This article looks at predicting and controlling the crystallinity of molecular materials. It will help you understand the research the journal article is based on, and how to read and understand journal articles. The research article was originally published in our CrystEngComm journal. 

Will it crystallise?

Predicting crystallinity of molecular materials

Click here for the full article in the journal CrystEngComm 

Click here for the article in Chemistry World

Authors: Jerome G. P. Wicker and Richard I. Cooper

Why is this study important?

In this study the authors show how an algorithm can be trained using a large quantity of existing data to predict whether a molecule is likely to form crystals.

Figure 1

Figure 1: Prediction of crystallisation likelihood from the information in a 2D molecular diagram.

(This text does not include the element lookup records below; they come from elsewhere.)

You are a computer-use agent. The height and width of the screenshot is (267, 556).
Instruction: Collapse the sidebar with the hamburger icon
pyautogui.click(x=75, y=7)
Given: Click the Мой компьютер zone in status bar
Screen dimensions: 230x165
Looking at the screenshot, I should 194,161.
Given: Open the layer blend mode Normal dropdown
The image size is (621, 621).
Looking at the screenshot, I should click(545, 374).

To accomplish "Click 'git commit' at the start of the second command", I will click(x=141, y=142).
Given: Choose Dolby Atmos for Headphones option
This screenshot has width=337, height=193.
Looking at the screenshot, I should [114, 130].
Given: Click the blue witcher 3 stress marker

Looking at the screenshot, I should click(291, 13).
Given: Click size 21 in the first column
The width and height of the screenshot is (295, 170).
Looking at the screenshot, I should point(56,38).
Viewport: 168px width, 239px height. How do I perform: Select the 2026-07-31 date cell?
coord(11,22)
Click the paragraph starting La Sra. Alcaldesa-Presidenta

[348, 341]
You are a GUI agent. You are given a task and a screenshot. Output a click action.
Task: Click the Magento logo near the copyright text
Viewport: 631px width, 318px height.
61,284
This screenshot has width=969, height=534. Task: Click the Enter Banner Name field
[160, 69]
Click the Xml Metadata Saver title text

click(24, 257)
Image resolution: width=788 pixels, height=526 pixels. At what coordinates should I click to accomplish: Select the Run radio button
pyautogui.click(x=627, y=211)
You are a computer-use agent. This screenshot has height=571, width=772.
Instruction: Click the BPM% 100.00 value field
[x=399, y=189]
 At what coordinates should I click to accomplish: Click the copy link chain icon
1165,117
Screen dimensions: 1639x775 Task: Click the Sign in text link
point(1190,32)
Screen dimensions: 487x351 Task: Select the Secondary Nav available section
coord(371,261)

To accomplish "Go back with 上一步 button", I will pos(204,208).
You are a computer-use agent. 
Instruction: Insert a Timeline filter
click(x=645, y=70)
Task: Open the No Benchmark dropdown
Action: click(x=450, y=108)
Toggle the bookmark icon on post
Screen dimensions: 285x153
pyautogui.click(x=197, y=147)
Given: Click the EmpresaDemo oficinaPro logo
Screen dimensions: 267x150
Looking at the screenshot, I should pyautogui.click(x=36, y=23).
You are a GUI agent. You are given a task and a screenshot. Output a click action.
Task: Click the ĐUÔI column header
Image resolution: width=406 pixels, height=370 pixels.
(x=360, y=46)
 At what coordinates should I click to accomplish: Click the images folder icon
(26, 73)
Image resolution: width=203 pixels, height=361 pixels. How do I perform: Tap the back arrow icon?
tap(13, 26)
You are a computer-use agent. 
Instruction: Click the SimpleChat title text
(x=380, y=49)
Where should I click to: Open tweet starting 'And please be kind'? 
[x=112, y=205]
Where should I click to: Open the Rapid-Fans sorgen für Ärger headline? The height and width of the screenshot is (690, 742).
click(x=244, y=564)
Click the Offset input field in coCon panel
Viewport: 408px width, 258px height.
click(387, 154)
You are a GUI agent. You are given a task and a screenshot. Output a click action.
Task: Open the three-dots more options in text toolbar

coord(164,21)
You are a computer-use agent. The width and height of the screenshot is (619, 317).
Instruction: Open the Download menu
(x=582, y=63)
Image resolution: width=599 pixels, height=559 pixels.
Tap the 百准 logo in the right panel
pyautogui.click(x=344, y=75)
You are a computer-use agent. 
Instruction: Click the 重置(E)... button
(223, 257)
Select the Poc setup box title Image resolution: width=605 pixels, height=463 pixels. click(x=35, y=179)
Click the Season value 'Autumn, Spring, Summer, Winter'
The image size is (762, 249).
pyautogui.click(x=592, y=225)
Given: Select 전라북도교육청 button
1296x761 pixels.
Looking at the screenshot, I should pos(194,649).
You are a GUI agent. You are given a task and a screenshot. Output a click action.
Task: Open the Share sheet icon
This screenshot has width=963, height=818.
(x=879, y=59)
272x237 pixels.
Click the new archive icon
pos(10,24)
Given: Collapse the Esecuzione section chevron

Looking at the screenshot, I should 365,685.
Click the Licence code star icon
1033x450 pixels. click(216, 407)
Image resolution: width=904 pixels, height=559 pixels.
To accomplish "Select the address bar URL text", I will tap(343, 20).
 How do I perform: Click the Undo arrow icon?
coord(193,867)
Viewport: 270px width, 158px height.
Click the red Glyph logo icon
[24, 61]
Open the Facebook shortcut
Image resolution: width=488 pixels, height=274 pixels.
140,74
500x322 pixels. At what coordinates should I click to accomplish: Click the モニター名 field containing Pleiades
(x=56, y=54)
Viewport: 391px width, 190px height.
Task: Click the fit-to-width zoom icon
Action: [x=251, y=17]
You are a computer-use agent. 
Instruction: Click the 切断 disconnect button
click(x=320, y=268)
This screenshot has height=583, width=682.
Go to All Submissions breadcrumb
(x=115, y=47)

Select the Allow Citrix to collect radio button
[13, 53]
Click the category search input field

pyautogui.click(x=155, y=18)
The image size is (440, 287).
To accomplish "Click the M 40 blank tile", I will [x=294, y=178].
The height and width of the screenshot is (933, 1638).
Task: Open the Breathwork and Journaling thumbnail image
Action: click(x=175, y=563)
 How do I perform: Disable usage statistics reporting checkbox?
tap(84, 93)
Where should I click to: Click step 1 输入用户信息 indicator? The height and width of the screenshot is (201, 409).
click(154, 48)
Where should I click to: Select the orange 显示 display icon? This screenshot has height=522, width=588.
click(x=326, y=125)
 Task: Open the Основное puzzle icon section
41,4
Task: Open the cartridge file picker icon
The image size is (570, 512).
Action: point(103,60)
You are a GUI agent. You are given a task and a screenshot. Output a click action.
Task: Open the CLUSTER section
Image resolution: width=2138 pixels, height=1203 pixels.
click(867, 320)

Getting molecules to crystallise can be an essential step in both research and industrial processes. Therefore predicting in advance whether crystals are likely to form can help to guide experiments in many situations. Examples include:

  1. Single crystals of a material can be used to confirm or understand its three-dimensional atomic structure and connectivity by X-ray diffraction. Knowledge of whether a material is likely to crystallise can help to prioritise recrystallisation experiments and can be used to predict chemical modifications to increase the chances of crystals growing.
  2. Unpredictable spontaneous crystallisation of molecules during a chemical production process could result in loss of product or clogging of equipment. Predicting which chemical changes to a molecule would reduce the likelihood of spontaneous crystallisation could help to address these problems.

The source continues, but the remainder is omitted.